La transition vers les fluides frigorigènes A2L est principalement motivée par des réglementations strictes visant à réduire les émissions de gaz à effet de serre. D’ici 2027, l’utilisation de fluides frigorigènes ayant un potentiel de réchauffement global (PRG) supérieur à 150 sera restreinte dans diverses applications. Ce cadre réglementaire encourage les entreprises à adapter leurs systèmes HVAC afin de se conformer à ces nouvelles normes, garantissant à la fois responsabilité environnementale et efficacité opérationnelle.
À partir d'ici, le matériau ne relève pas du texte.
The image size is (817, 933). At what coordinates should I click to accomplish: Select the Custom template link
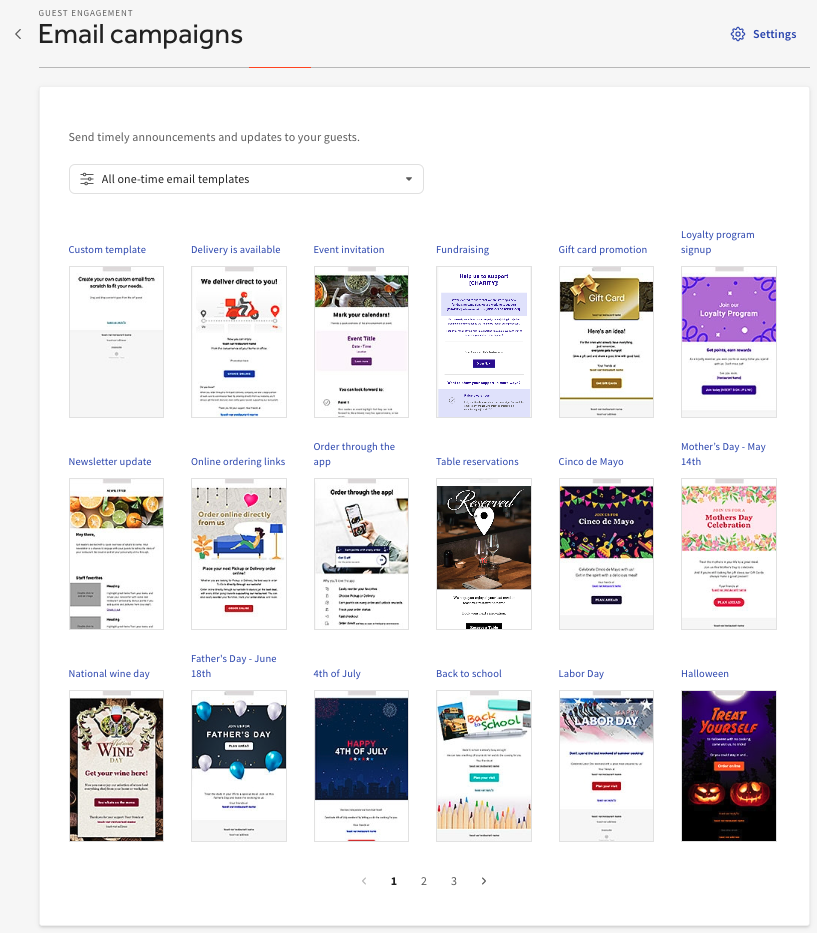pos(107,249)
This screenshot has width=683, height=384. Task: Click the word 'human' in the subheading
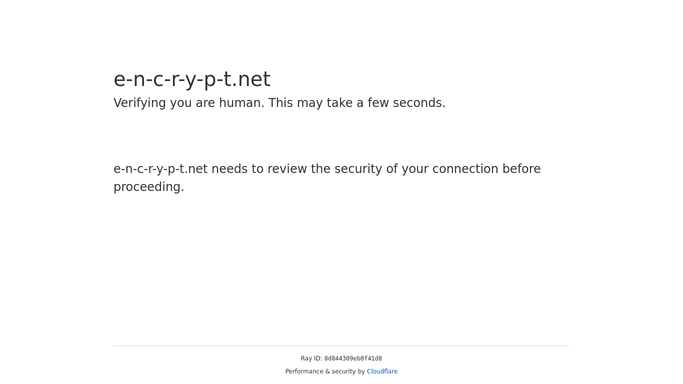tap(241, 103)
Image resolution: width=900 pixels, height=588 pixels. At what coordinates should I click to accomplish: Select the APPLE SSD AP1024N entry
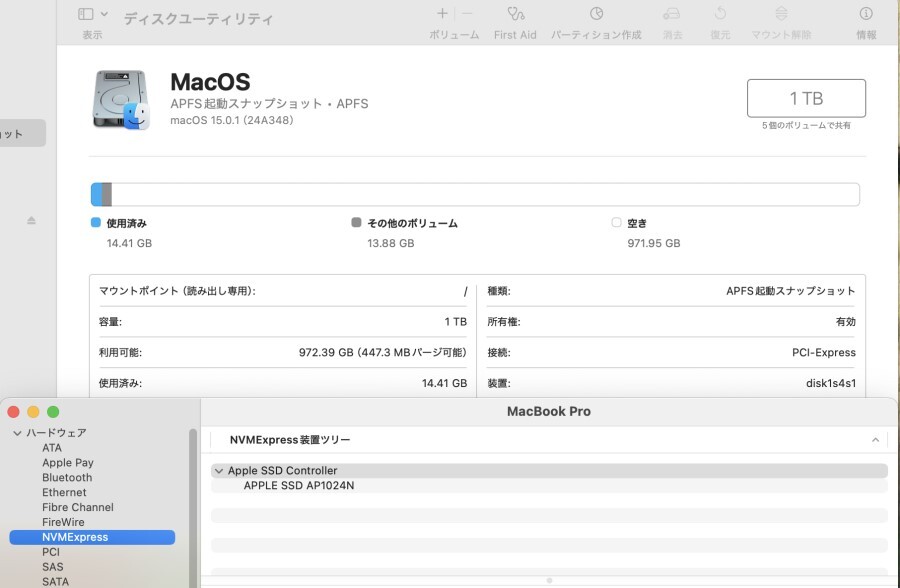[x=299, y=486]
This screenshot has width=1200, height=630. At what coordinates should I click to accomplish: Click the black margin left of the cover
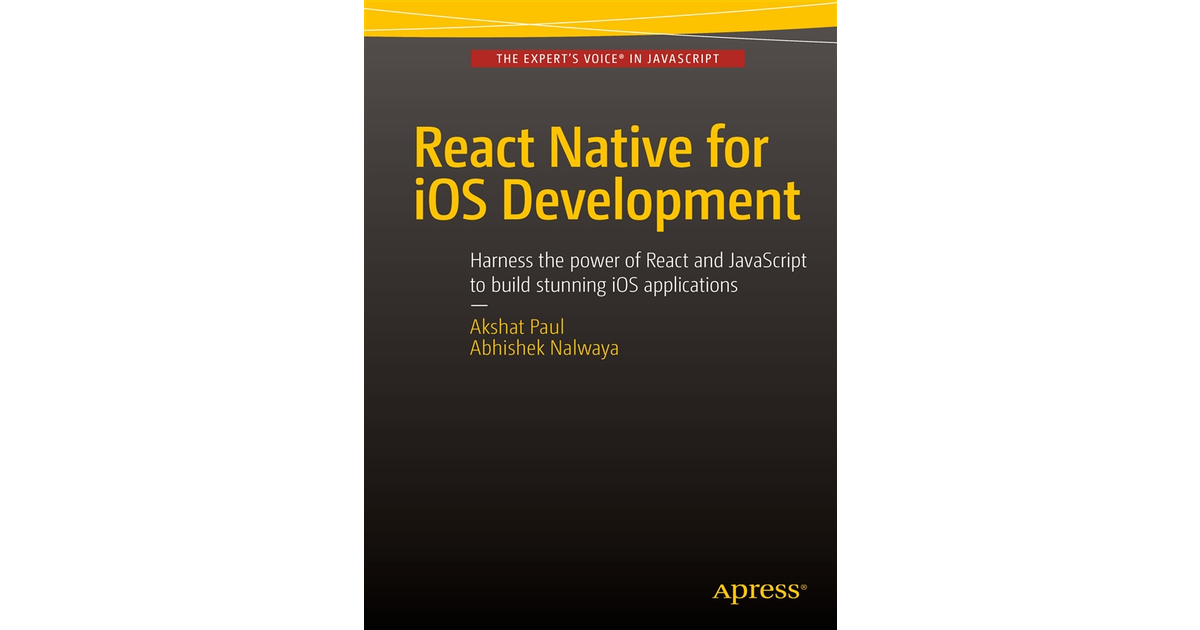pyautogui.click(x=180, y=315)
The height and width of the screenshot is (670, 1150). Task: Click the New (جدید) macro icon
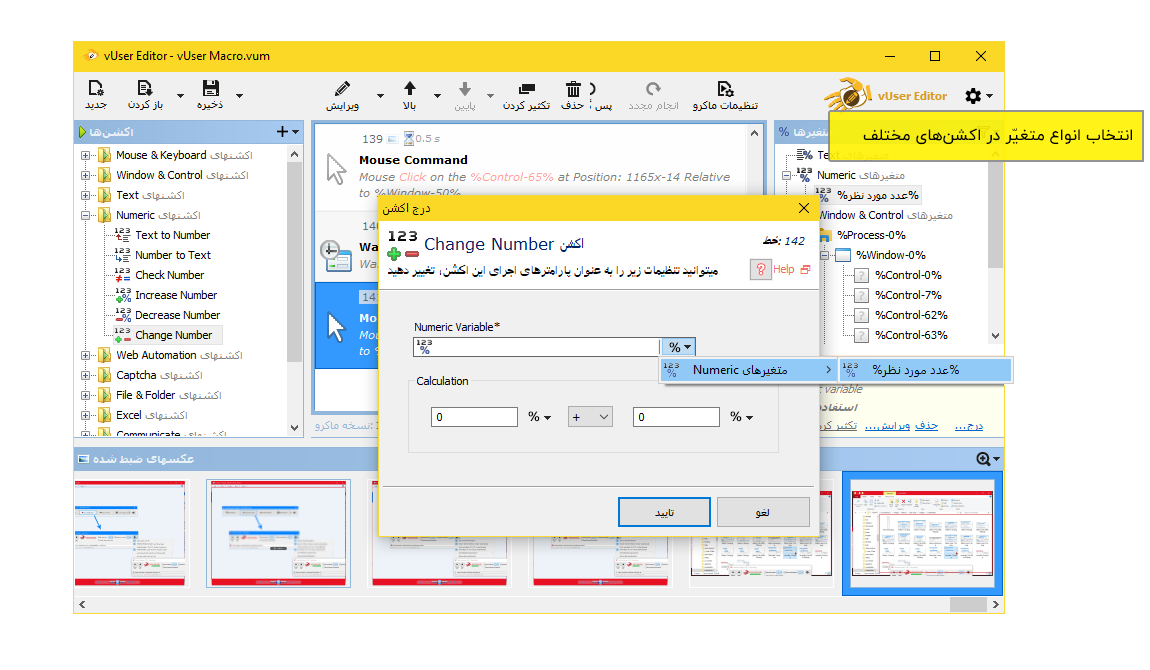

L’un des principaux avantages des fluides frigorigènes A2L est leur impact réduit sur le réchauffement climatique. Par exemple, des fluides comme le R-32 ont un PRG de 675, nettement inférieur aux fluides traditionnels tels que le R-410A, dont le PRG est d’environ 2 088. Cette réduction du PRG signifie que l’adoption de fluides A2L peut considérablement diminuer l’empreinte carbone globale des systèmes HVAC, en accord avec les objectifs mondiaux de durabilité.
Cependant, malgré leurs avantages environnementaux, les fluides frigorigènes A2L présentent des défis liés à leur inflammabilité. Bien qu’ils soient considérés comme plus sûrs que les fluides A3 (les fluides A2L ayant une limite inférieure d’inflammabilité (LFL) et une chaleur de combustion plus faibles que les fluides A3), la conception des machines frigorifiques utilisant des fluides A2L doit néanmoins prendre en compte des réglementations spécifiques en matière de sécurité. Pour plus d’informations, voir les parties pertinentes de la norme IEC 60335.